Stablecoins, $300 billion class digital dollars, may have started as a way to move money around the world faster, but companies are now asking different questions. What can you actually do with it?
Chunda McCain, co-founder of Paxos Labs, said this shift is driving a new phase of adoption, with the industry moving beyond basic infrastructure to real-world business use cases.
“The first step was to get a stablecoin,” McCain said in an interview with CoinDesk. “The next question is, what now?”

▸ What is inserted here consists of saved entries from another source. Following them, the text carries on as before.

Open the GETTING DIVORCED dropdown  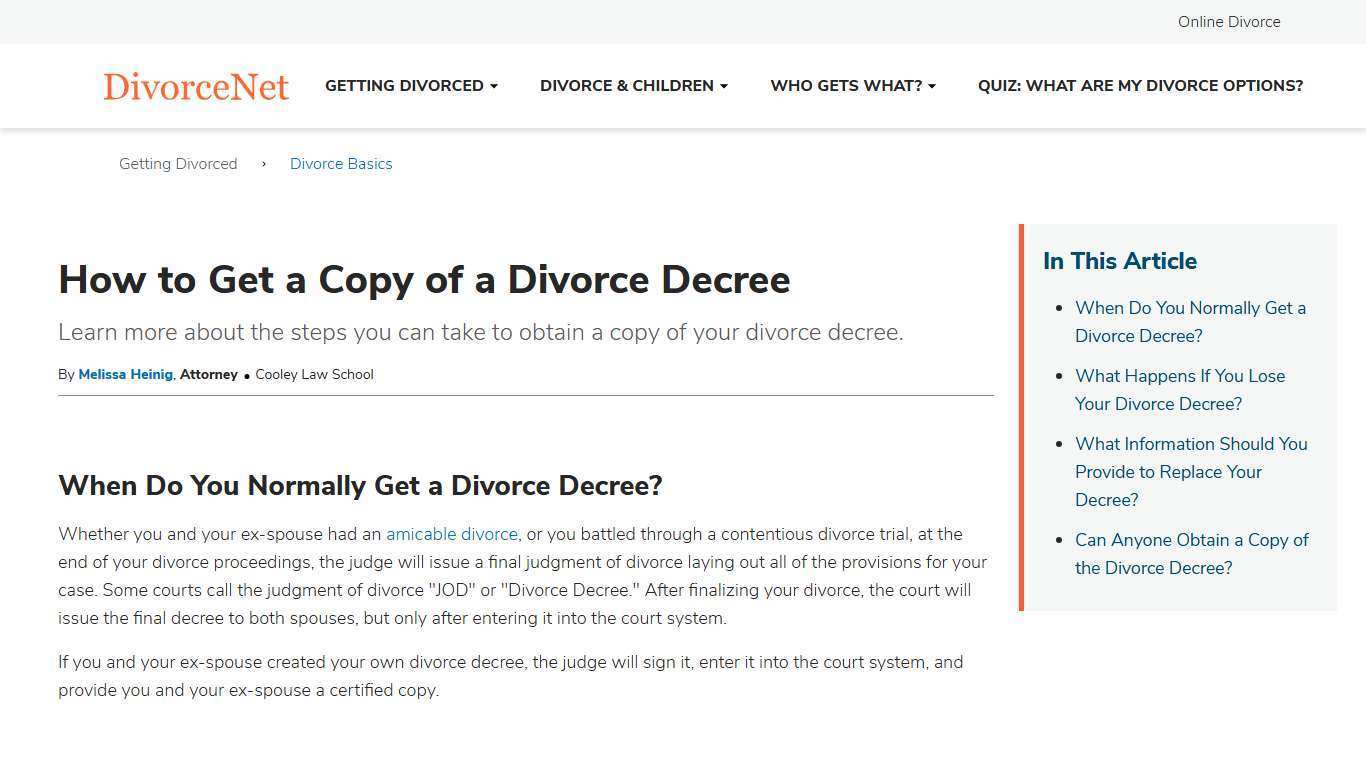(x=404, y=86)
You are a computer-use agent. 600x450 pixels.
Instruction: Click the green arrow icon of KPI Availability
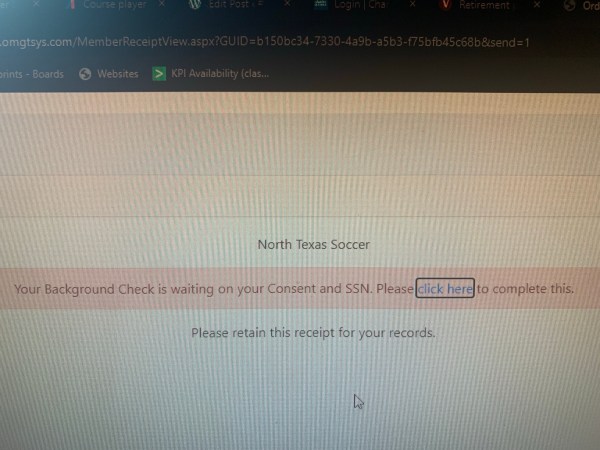(x=159, y=73)
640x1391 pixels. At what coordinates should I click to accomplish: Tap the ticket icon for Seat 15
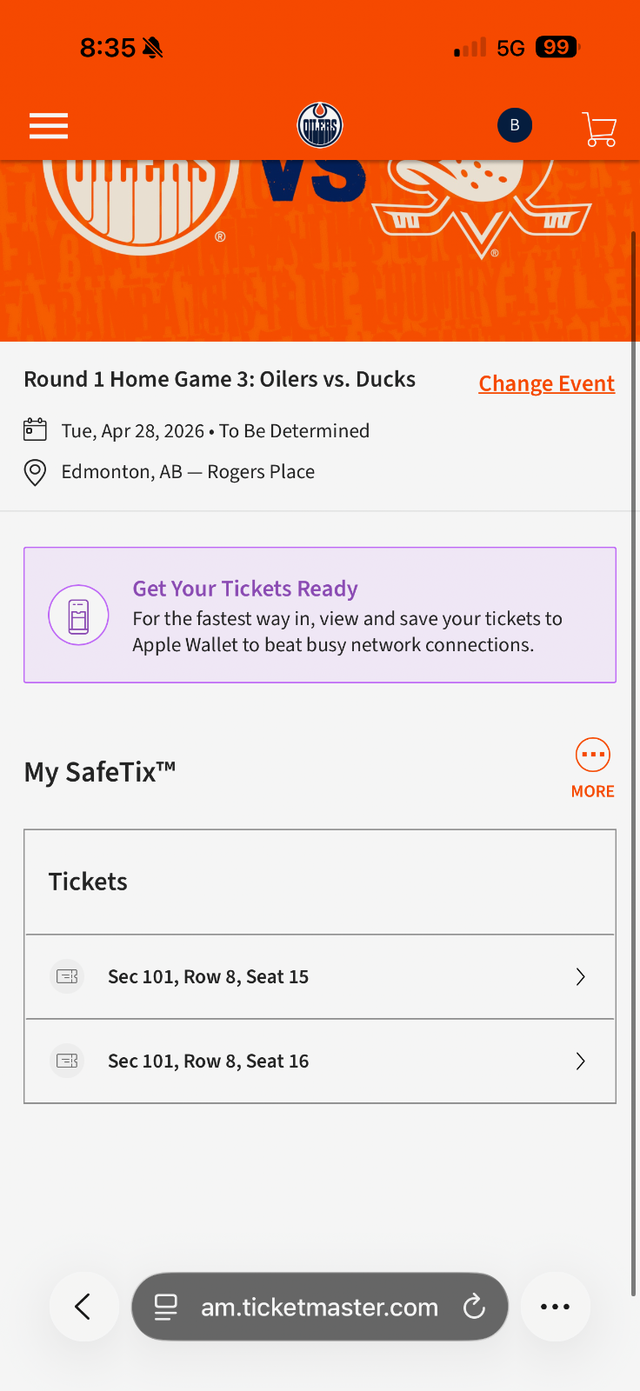coord(67,977)
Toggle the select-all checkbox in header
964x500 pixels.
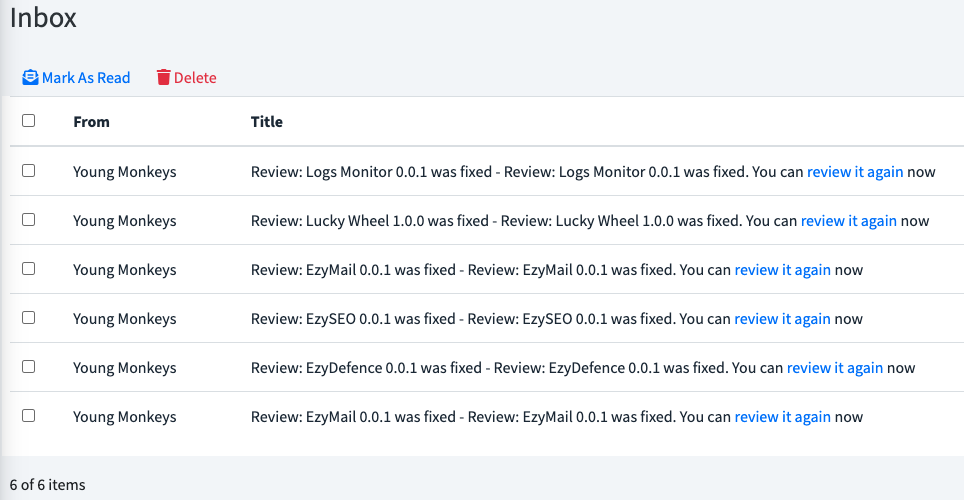coord(28,121)
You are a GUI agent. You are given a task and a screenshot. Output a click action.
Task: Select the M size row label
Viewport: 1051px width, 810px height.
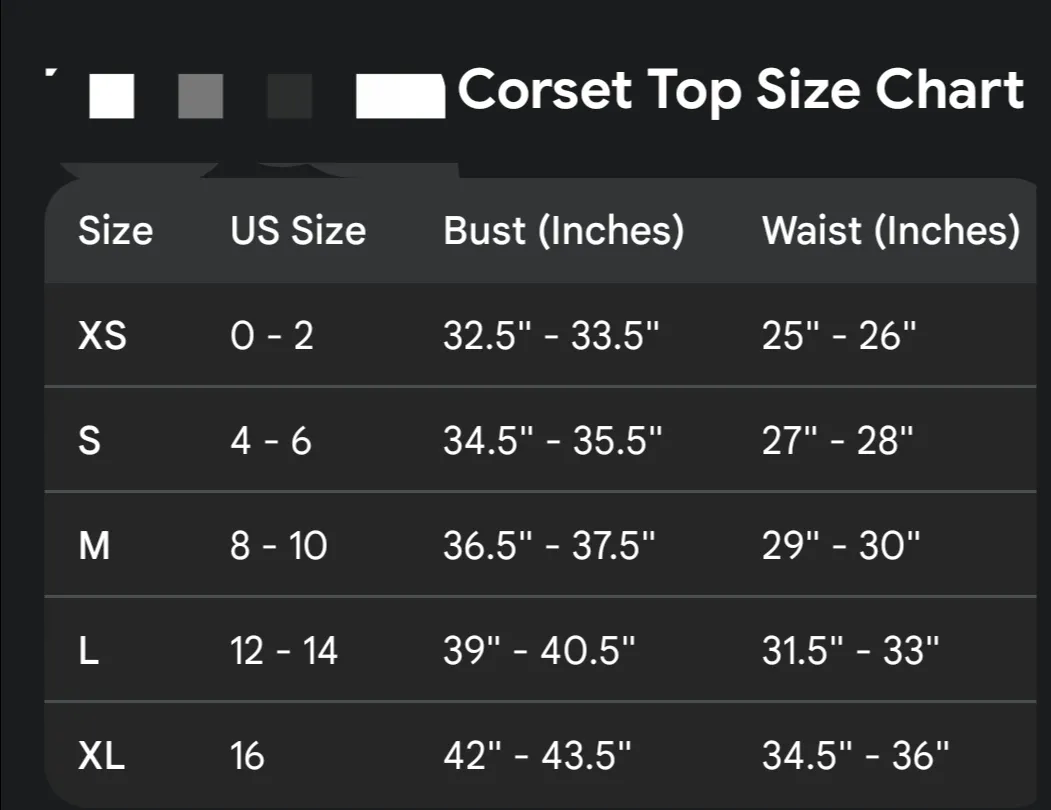pyautogui.click(x=94, y=545)
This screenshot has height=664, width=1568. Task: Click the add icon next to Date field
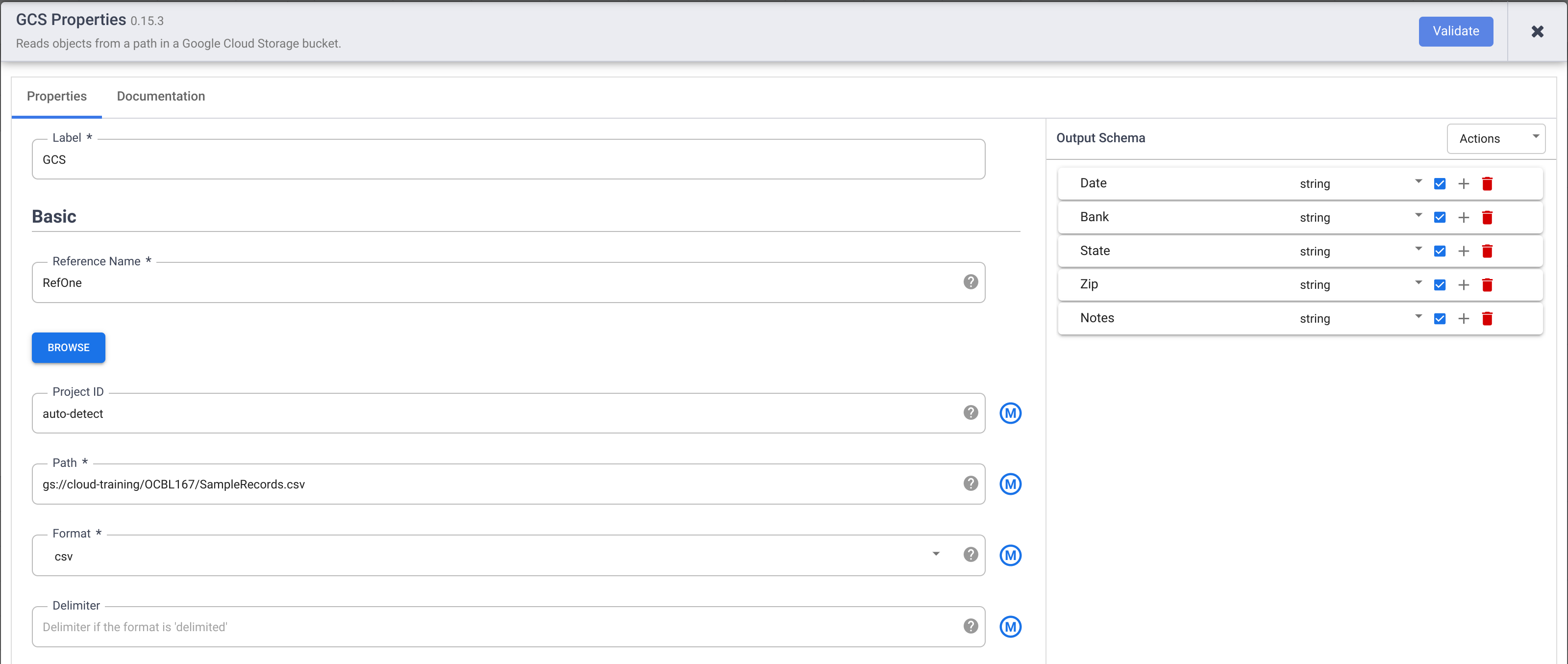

Last week, Paxos Labs highlighted its direction by raising $12 million in a strategic funding round led by Blockchain Capital, with participation from Robot Ventures, Maelstrom, and Uniswap. This lab division was fostered under Paxos. Paxos is the New York-based digital asset company behind popular stablecoins such as PayPal. $PYUSD ($PYUSD) and Global Dollar (USDG). While Paxos itself will build the stablecoins and their direct underlying infrastructure, Paxos Labs plans to build tools for further use of these stablecoins.
Paxos Labs is using the new funding to build what it calls a “financial utility stack” that enables companies to turn digital assets into products through a single integration.
The newly launched Amplify Suite bundles three core tools. Earn provides income for digital assets. Borrow allows loans to be made to them. and Mint, which supports the issuance of branded stablecoins. The idea behind it is to allow companies to integrate the token into their business and add functionality over time.
Turn costs into profits
For years, corporate cryptocurrency adoption has focused on “first touch” functions such as trading, storage, and stablecoin issuance. According to McCain, these steps opened doors but did little to generate benefits on their own.
“Stablecoins have been loss leaders for many years,” he said.
The opportunity lies in how those assets are utilized. Payments are an obvious example. While merchants typically waive fees of 2% to 3%, stablecoin rails can reduce those costs and even generate yield from the balances held on-chain.
“You can turn something that was always a cost into a revenue,” he said.
Some of the more novel use cases sit at the intersection of payments and credit. Payment providers already track merchants’ revenue and cash flow, so they are in a position to underwrite loans, McCain argued.
This could allow merchants to obtain loans based on real-time performance, while earning yield on deposits and enabling instant cross-border payments. Although these models are still in their early stages, the building blocks are starting to come together, he said.
Not every company needs its own token
Not all companies need their own stablecoin to enjoy these benefits.
Companies like PayPal have launched branded tokens to manage payments and margins, but issuing tokens requires significant investments in liquidity, compliance, and distribution.
“If all you want is economics, you don’t have to build your own economics,” McCain said.
Many companies can instead integrate existing stablecoins and benefit from lower costs and higher yields.
This change may lack the hype that comes with big companies like Western Union announcing their own tokens, but it will have a tangible impact on how companies operate.
Stablecoins are beginning to reshape margins, unlock trust, and change the way money moves around the world, especially in regions where traditional systems remain costly or slow.
“It may sound boring, but this is the math,” McCain said.